━━ Текст для чтения ━━

16 июля я знакомился с окрестностями стоянки отряда, выбирал, на случай наступления противника, местность для действий (но, конечно, не позицию), осматривал расположение застав и постов. Не могу сказать, чтобы нашел всё в порядке. Штаб-офицер, по-видимому, входил во всё сам, предъявлял требования, интересовался исполнением, но со стороны его подчиненных было заметно какое-то нежелание исполнять его приказания, хотя его требования были разумны и правильны; я узнал потом, что его вообще почему-то не любили. В отношении меня он выказал полную готовность идти навстречу всем моим желаниям, исполнял всё приказываемое немедленно и точно; если случались иногда недоделки, то отношу их всецело к неисполнительности командиров рот.

Утром того же дня произошел несчастный случай. Стрелковый пост принял возвращавшийся казачий дозор за разъезд японцев и ранил пулей урядника. Случай прискорбный, потому что стрелкам пора было знать, что конные японцы не приближались к нашим постам на расстояние ружейного выстрела; начальник поста знал, что впереди его ходит уральский дозор, и мог бы не горячиться. Считаю нужным остановиться на способе дозорной службы, принятом уральцами. Согласно уставу полевой службы, застава высылает конные дозоры, которые должны доходить до известных впереди лежащих пунктов, возвращаться и заменяться новыми, делающими то же самое. Казаки поняли, что имея, как, например, в данном случае, 3 ущелья, ездить по ним хоть и ежечасно неразумно и не достигает цели; пока конные идут по долине, пешие лазутчики противника могут лазать по сопкам, и каждая новая смена рискует получить неожиданную пулю. Поэтому уральцы наряжали в сутки по две смены дозоров, в 6 человек каждый, которых продвигали долинами возможно дальше вперед и обращали в конечной точке в наблюдательный сторожевой пост, спешивавшийся и наблюдавший берега долины.

━━━
━━ Исходные данные ━━

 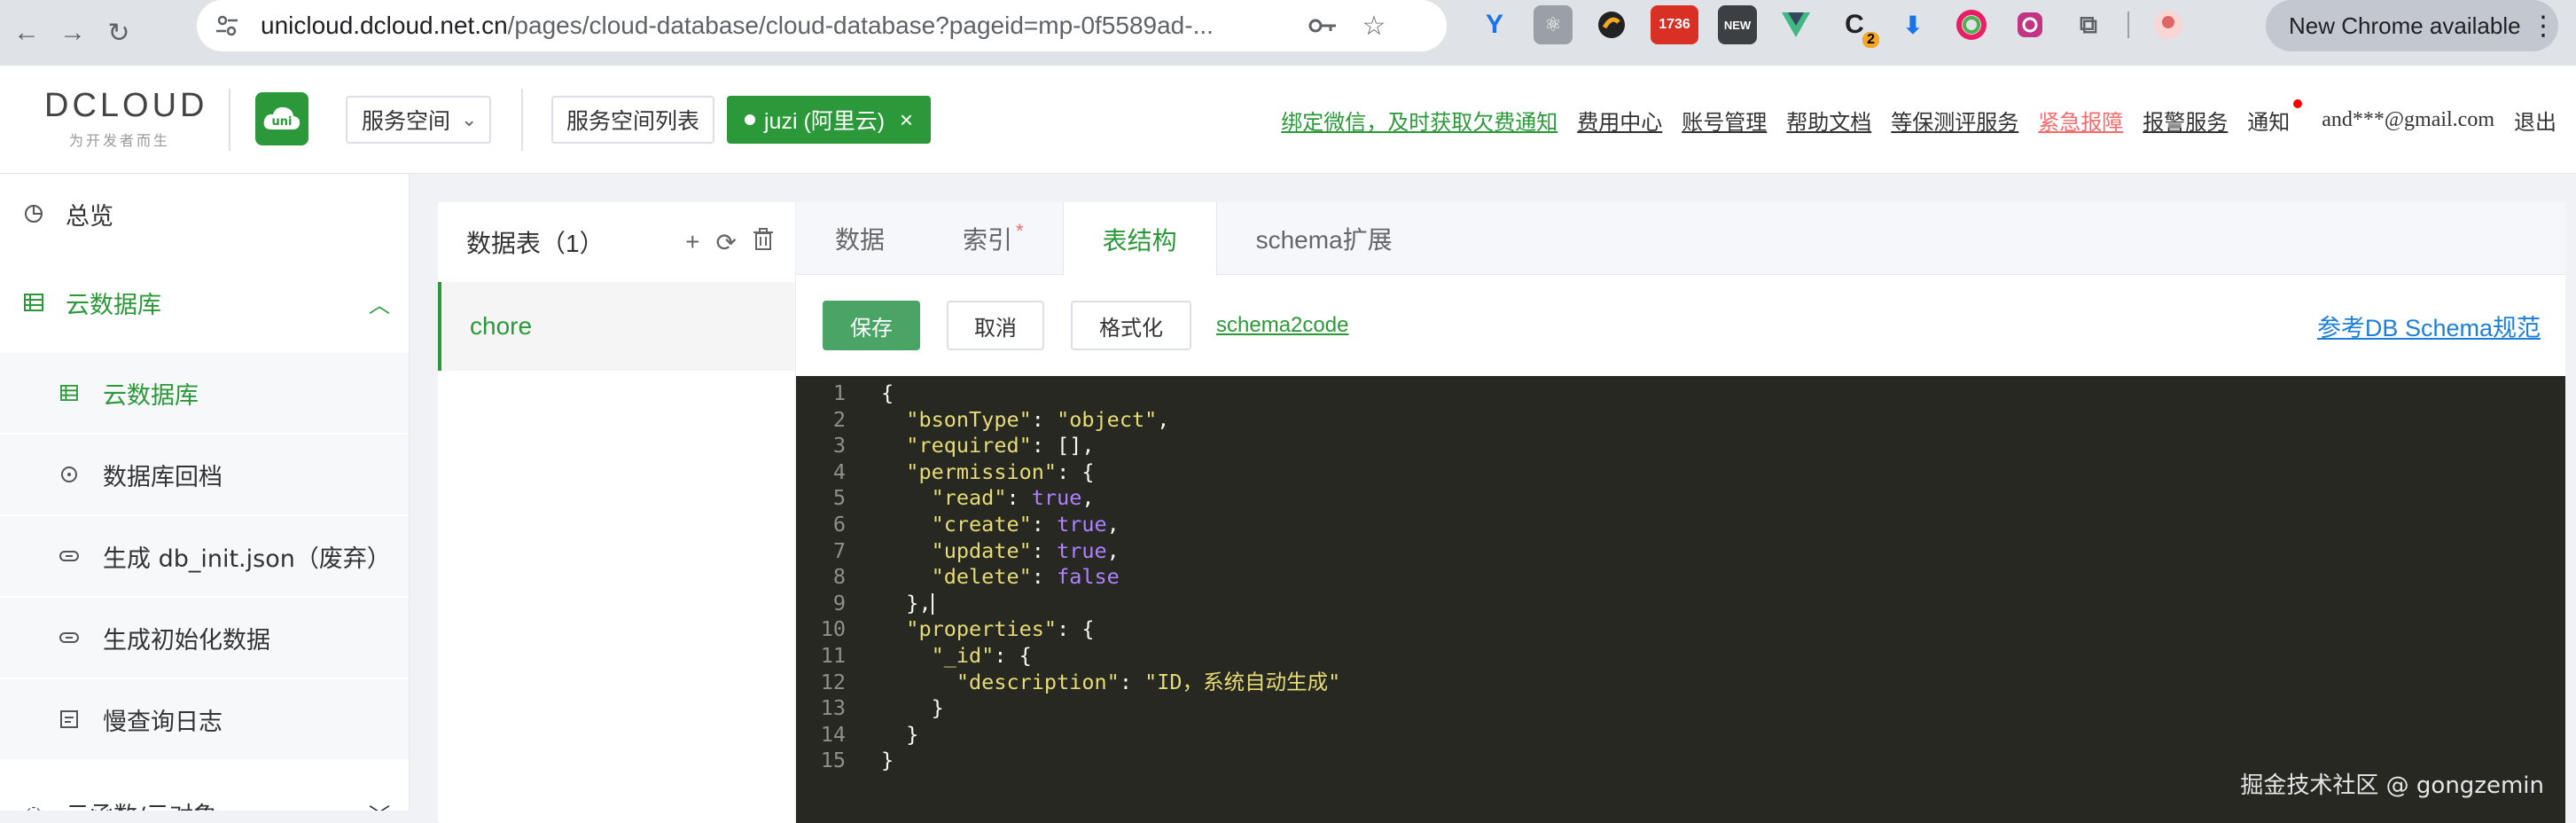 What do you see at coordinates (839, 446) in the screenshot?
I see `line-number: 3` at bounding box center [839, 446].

━━━
━━ Исходные данные ━━

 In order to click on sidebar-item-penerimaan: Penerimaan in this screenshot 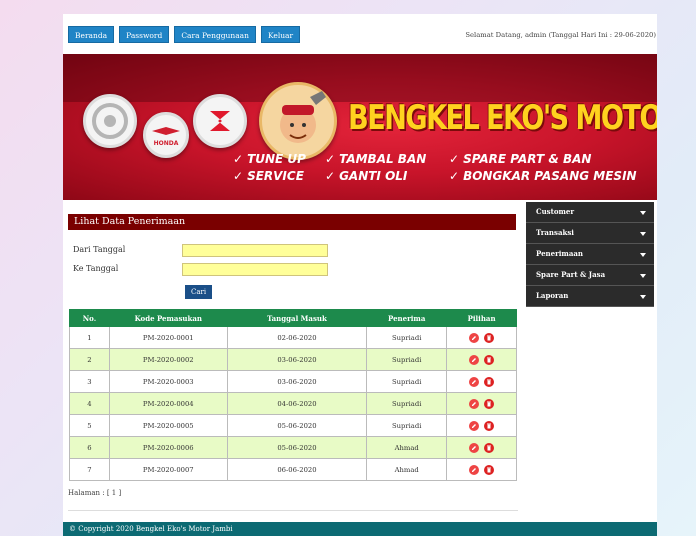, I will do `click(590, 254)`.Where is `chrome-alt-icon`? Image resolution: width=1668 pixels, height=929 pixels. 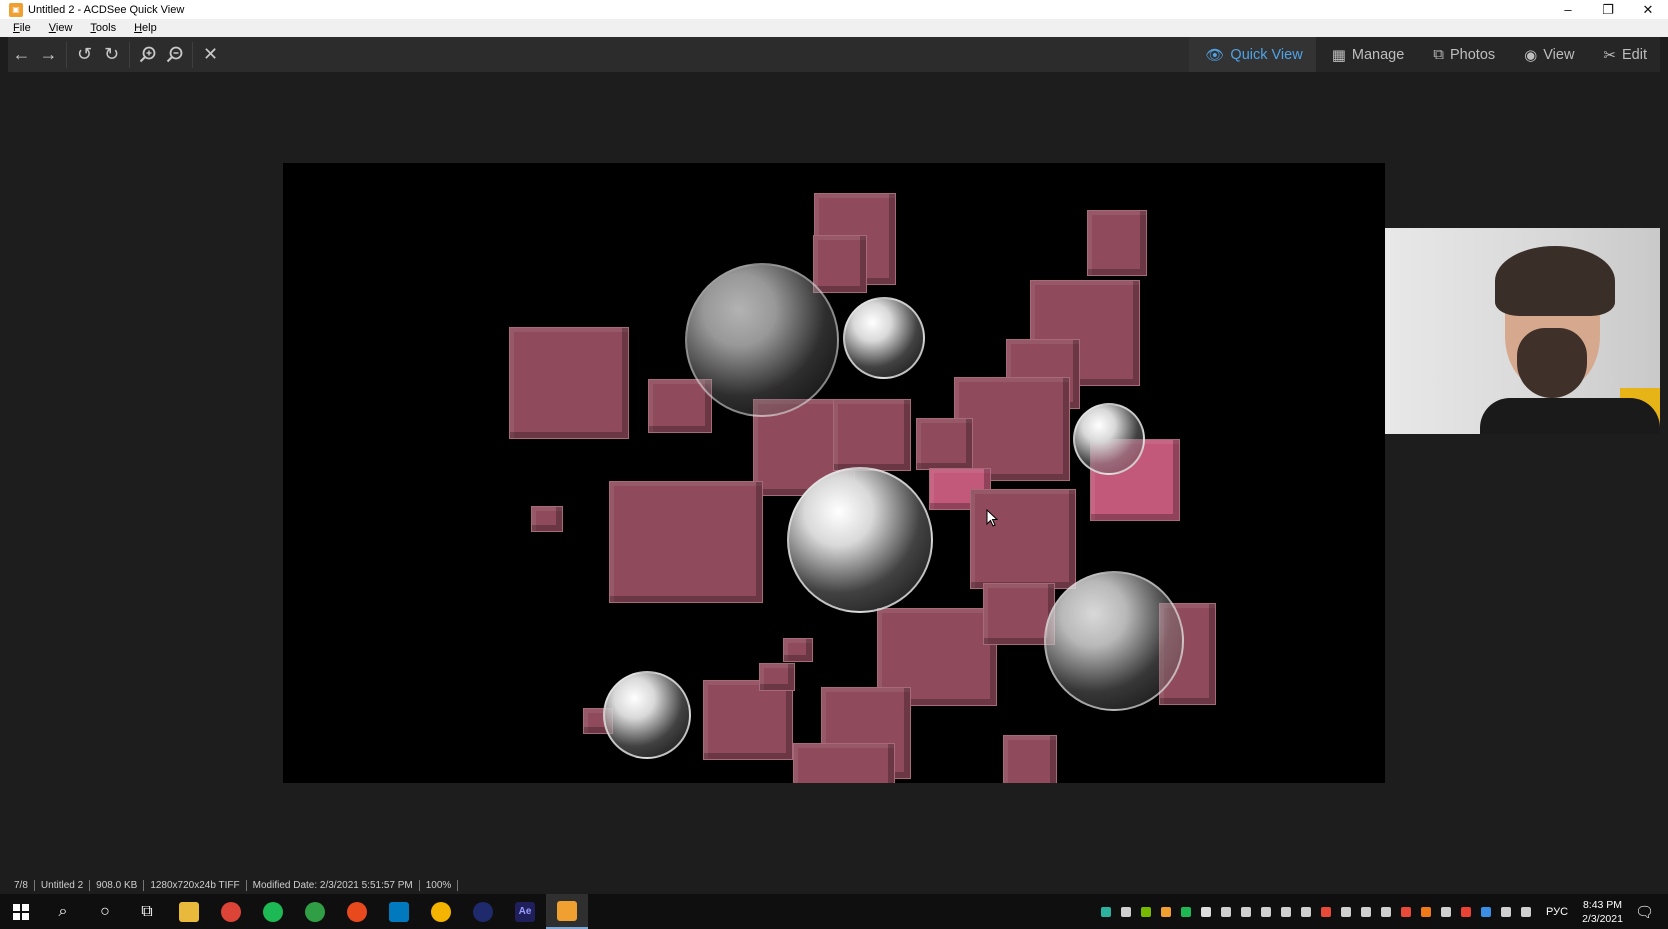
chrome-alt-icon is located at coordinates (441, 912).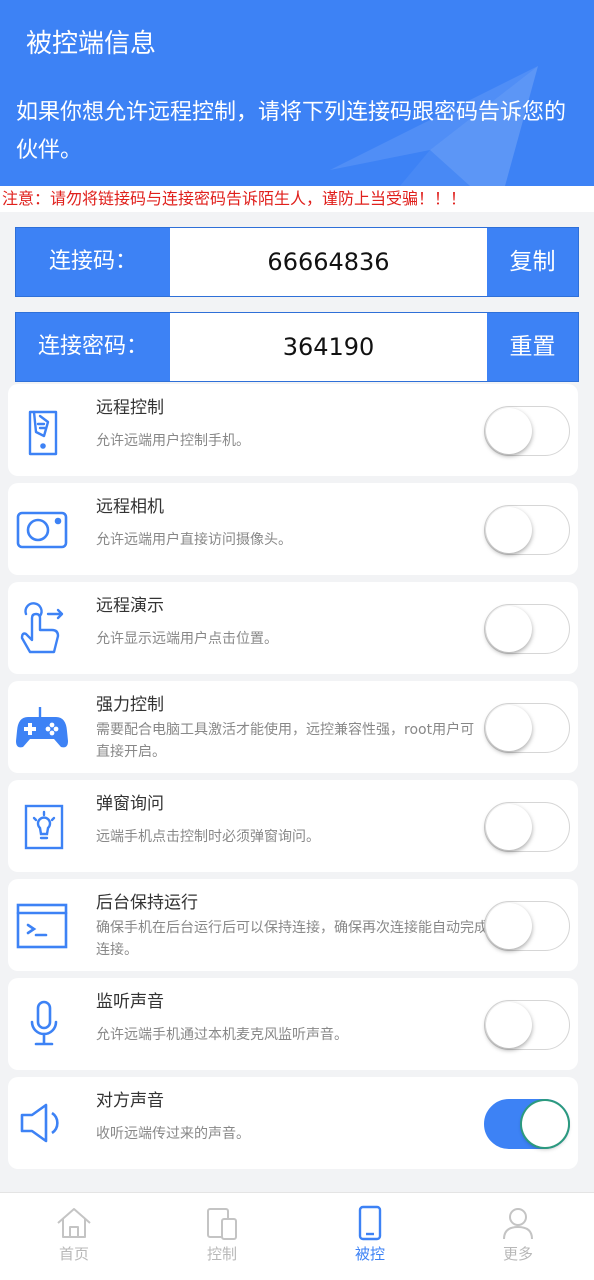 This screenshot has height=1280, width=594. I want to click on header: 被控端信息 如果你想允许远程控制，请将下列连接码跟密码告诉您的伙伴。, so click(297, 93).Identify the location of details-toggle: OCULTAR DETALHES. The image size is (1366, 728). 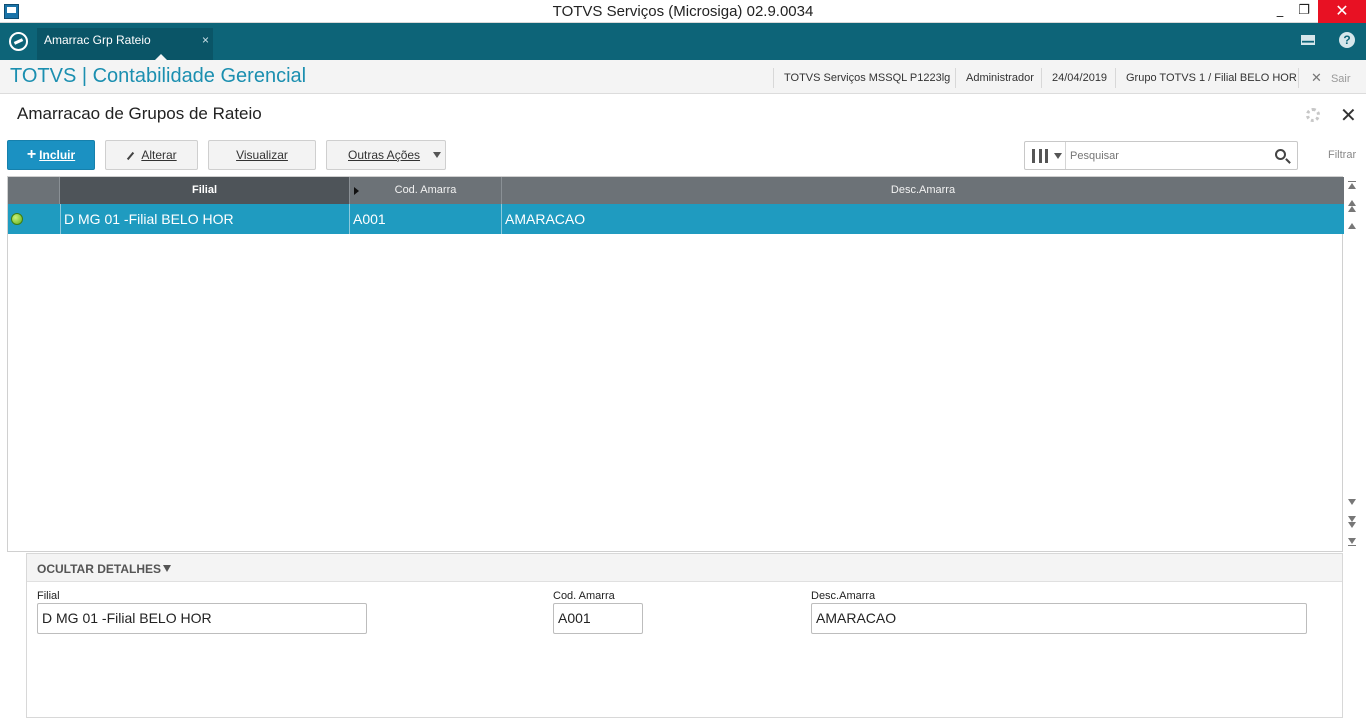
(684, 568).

━━━

• [Вопросы для ответа]
#1 Верните фрагмент текста для чтения, начиная со слов «16 июля я знакомился» и заканчивая словами «неисполнительности командиров рот.».
#2 Сколько человек входило в каждую смену дозоров у уральцев, согласно тексту для чтения?
#3 Определите, соответствуют ли тексту для чтения следующие утверждения, и для каждого ответьте «да» или «нет», приведя решающие слова текста дословно.
(a) 16 июля проводился осмотр расположения застав и постов.
(b) Подчиненные штаб-офицера охотно исполняли его приказания.
(c) Стрелковый пост ранил урядника, приняв казачий дозор за японский разъезд.
Эти данные не связаны с текстом и даются отдельно.

• [Ответы на задания]
#1
16 июля я знакомился с окрестностями стоянки отряда, выбирал, на случай наступления противника, местность для действий (но, конечно, не позицию), осматривал расположение застав и постов. Не могу сказать, чтобы нашел всё в порядке. Штаб-офицер, по-видимому, входил во всё сам, предъявлял требования, интересовался исполнением, но со стороны его подчиненных было заметно какое-то нежелание исполнять его приказания, хотя его требования были разумны и правильны; я узнал потом, что его вообще почему-то не любили. В отношении меня он выказал полную готовность идти навстречу всем моим желаниям, исполнял всё приказываемое немедленно и точно; если случались иногда недоделки, то отношу их всецело к неисполнительности командиров рот.

#2 По 6 человек.

#3
(a) Да: «осматривал расположение застав и постов».
(b) Нет: «было заметно какое-то нежелание исполнять его приказания».
(c) Да: «принял возвращавшийся казачий дозор за разъезд японцев и ранил пулей урядника».